Write out the entries verbatim and leave the images out of the copy.

══ EXTRACTED MATERIAL ══

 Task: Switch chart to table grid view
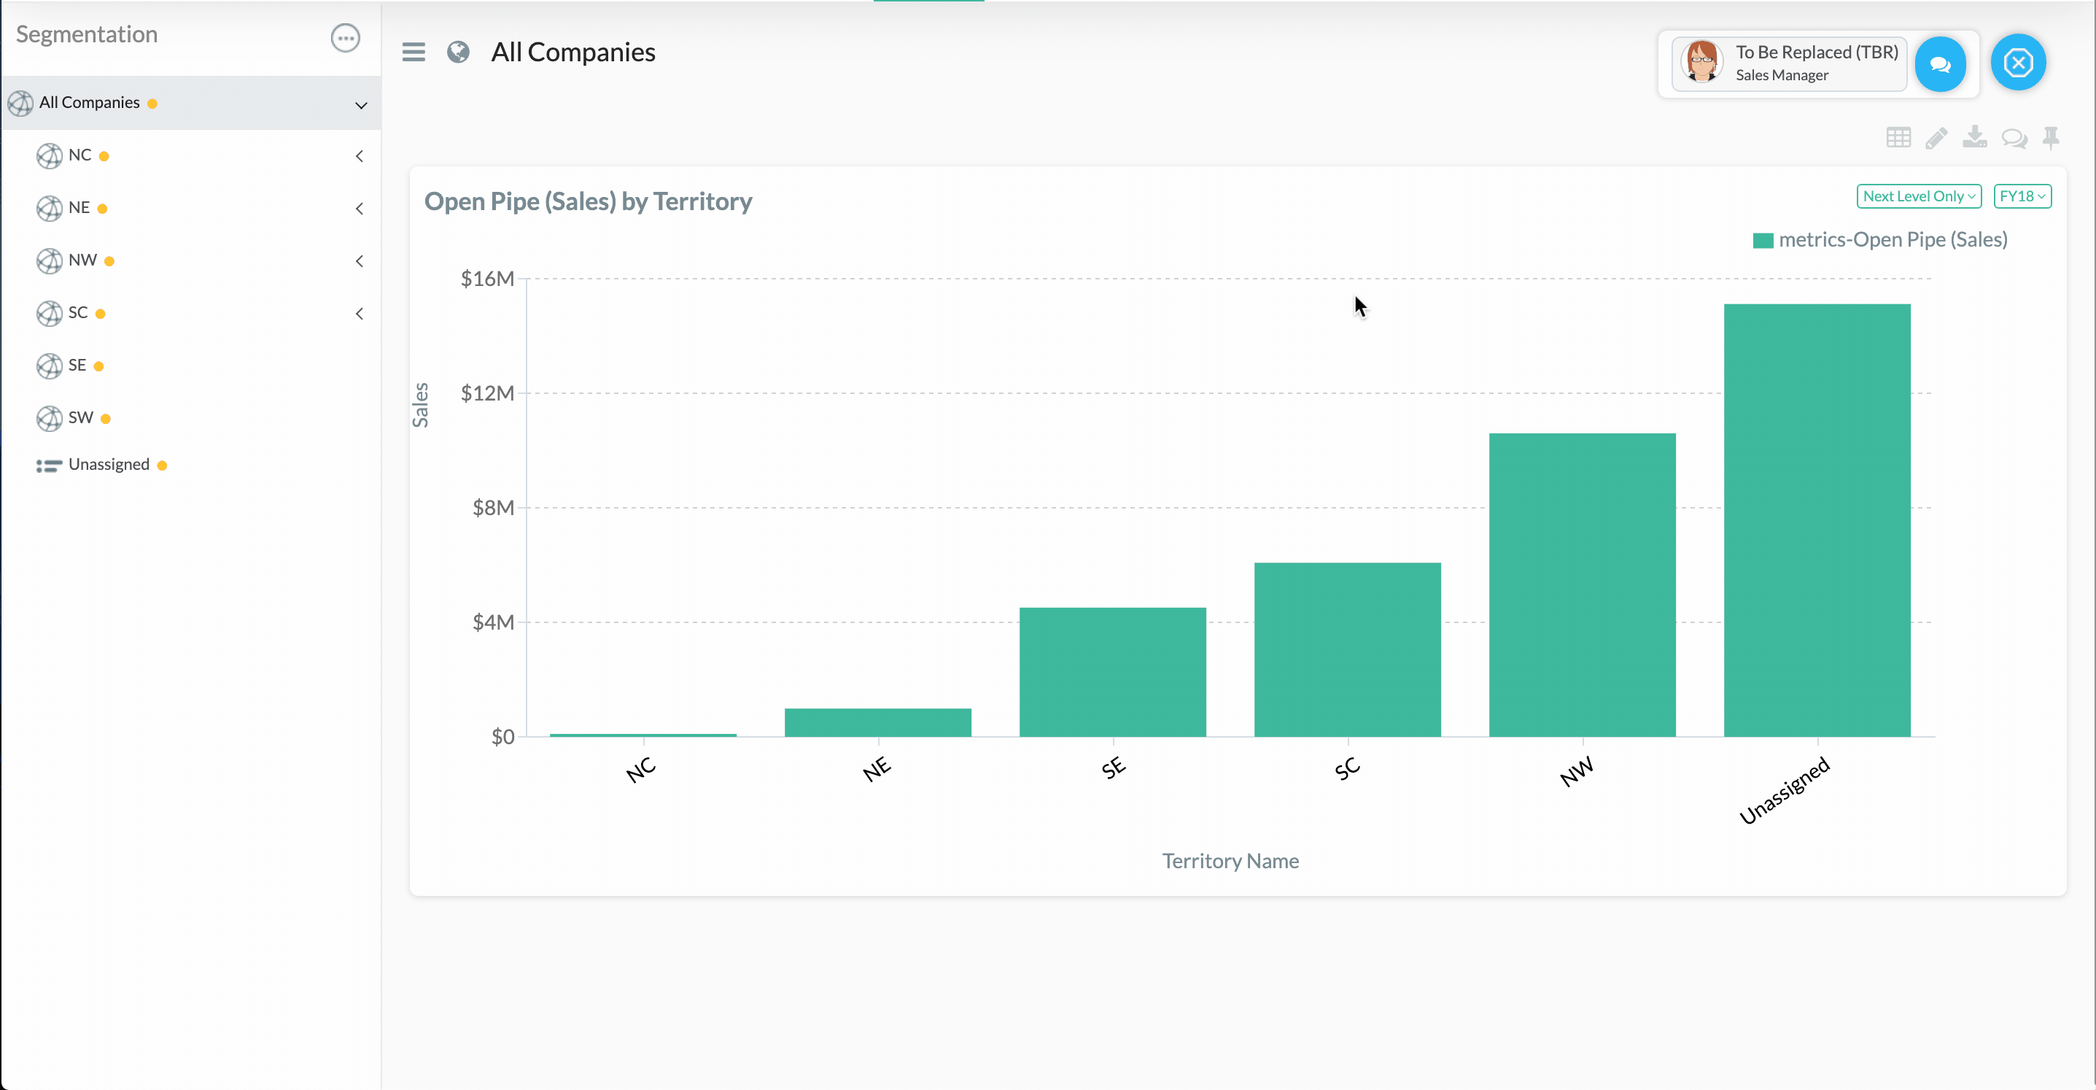pos(1897,138)
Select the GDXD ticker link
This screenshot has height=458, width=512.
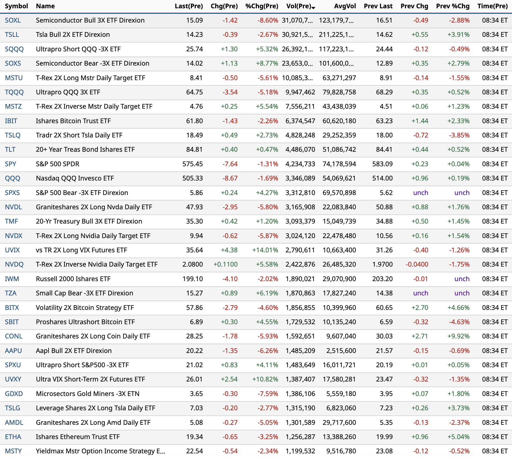click(14, 394)
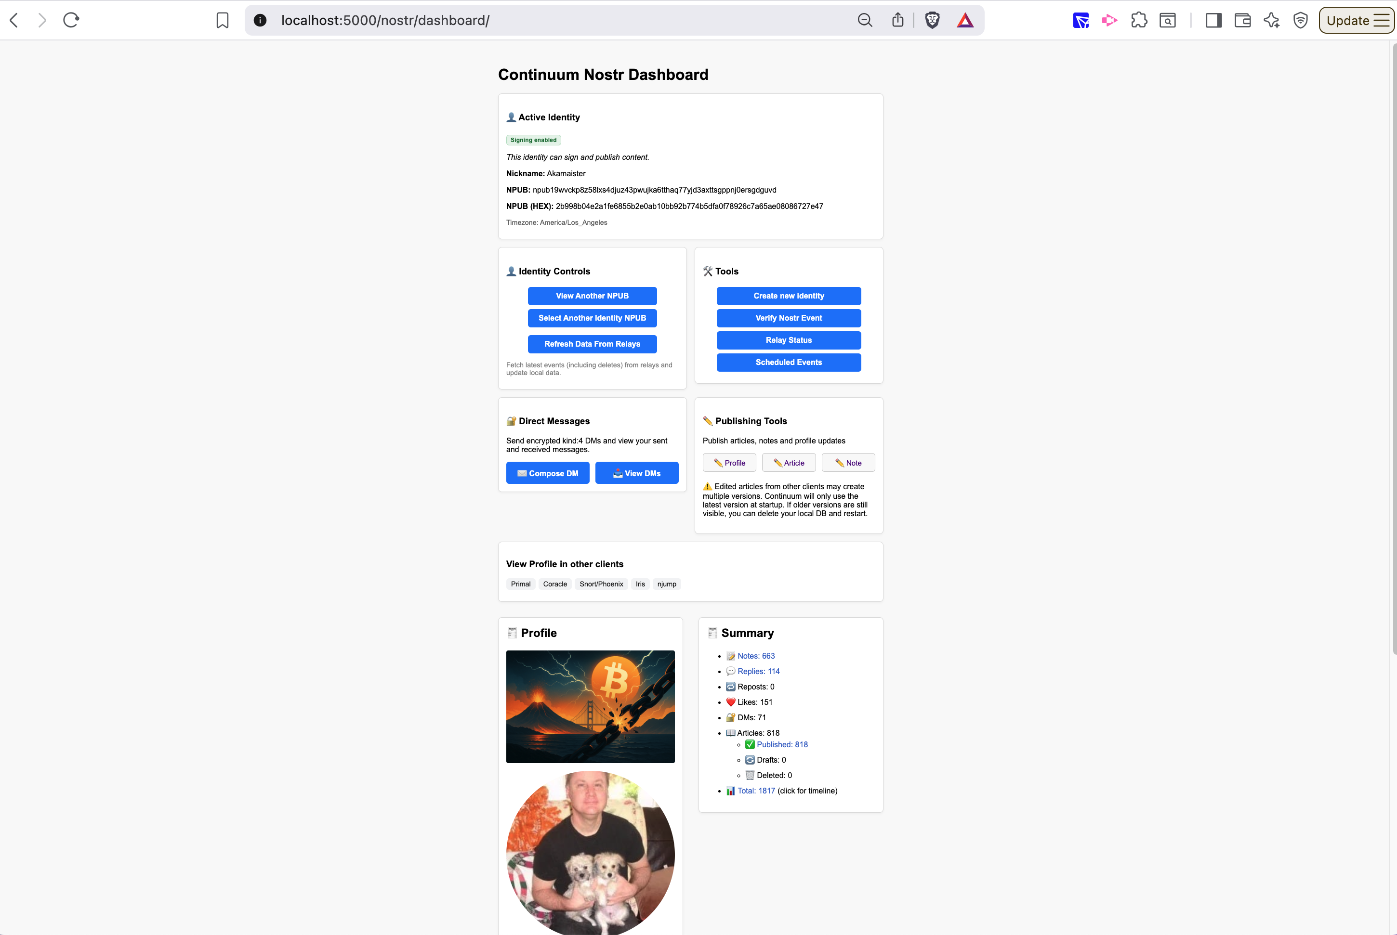Open the Relay Status tool
Screen dimensions: 1397x935
point(788,340)
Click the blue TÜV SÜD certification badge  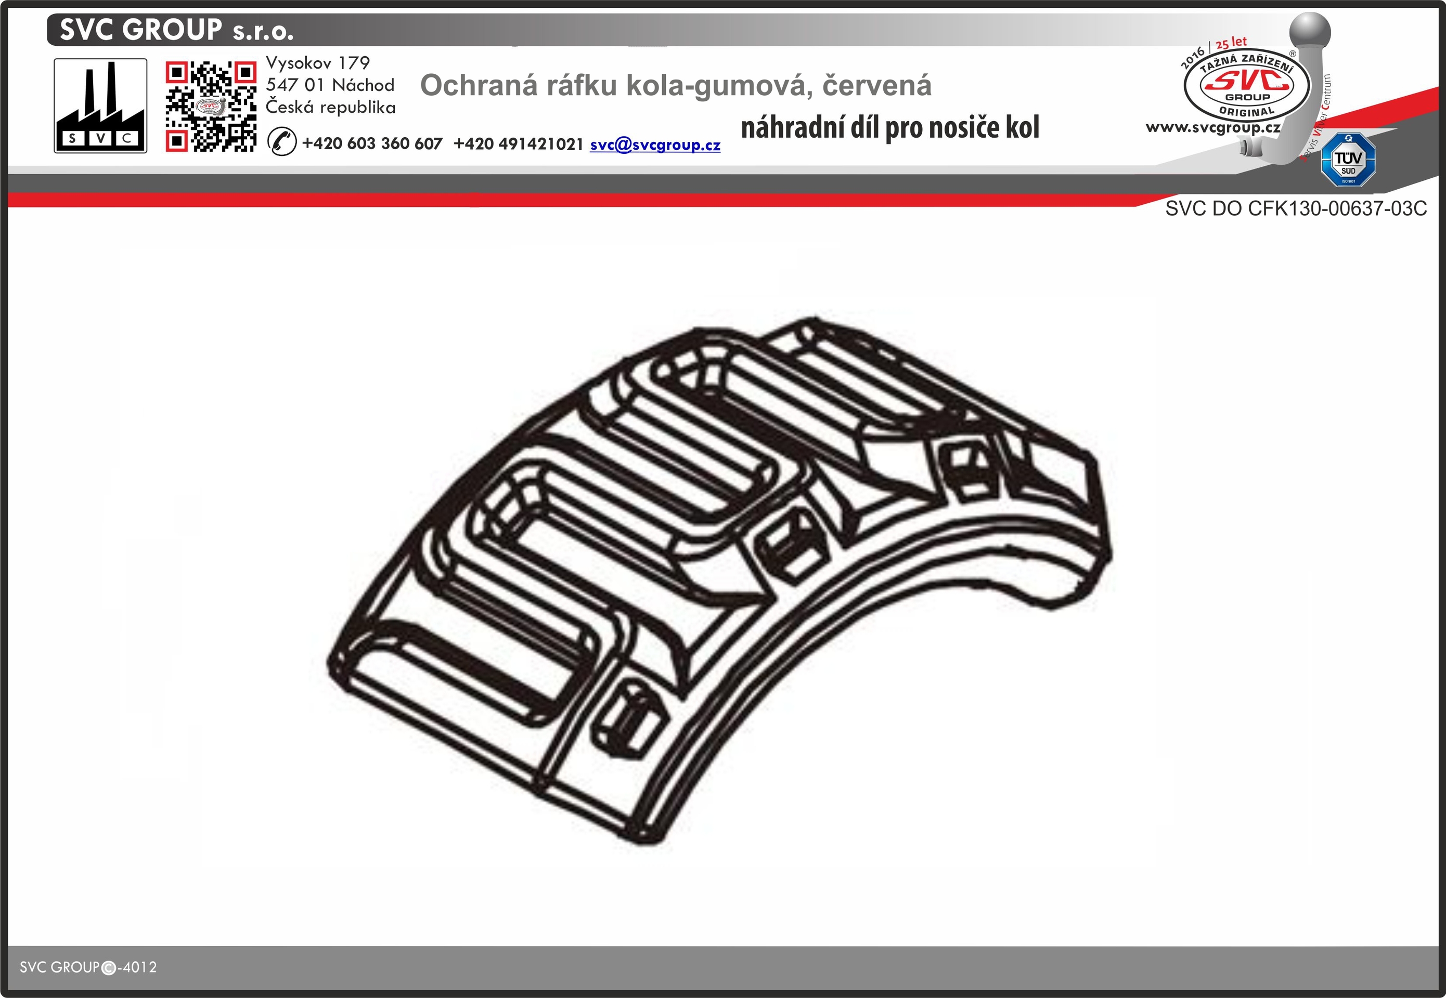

═══

_SOLUTION TO THIS TASK_.
 Task: Switch chart to table grid view
pos(1897,138)
Select the GDXD ticker link
This screenshot has height=458, width=512.
click(14, 394)
Open the Relay Status tool
Screen dimensions: 1397x935
point(788,340)
Click the blue TÜV SÜD certification badge  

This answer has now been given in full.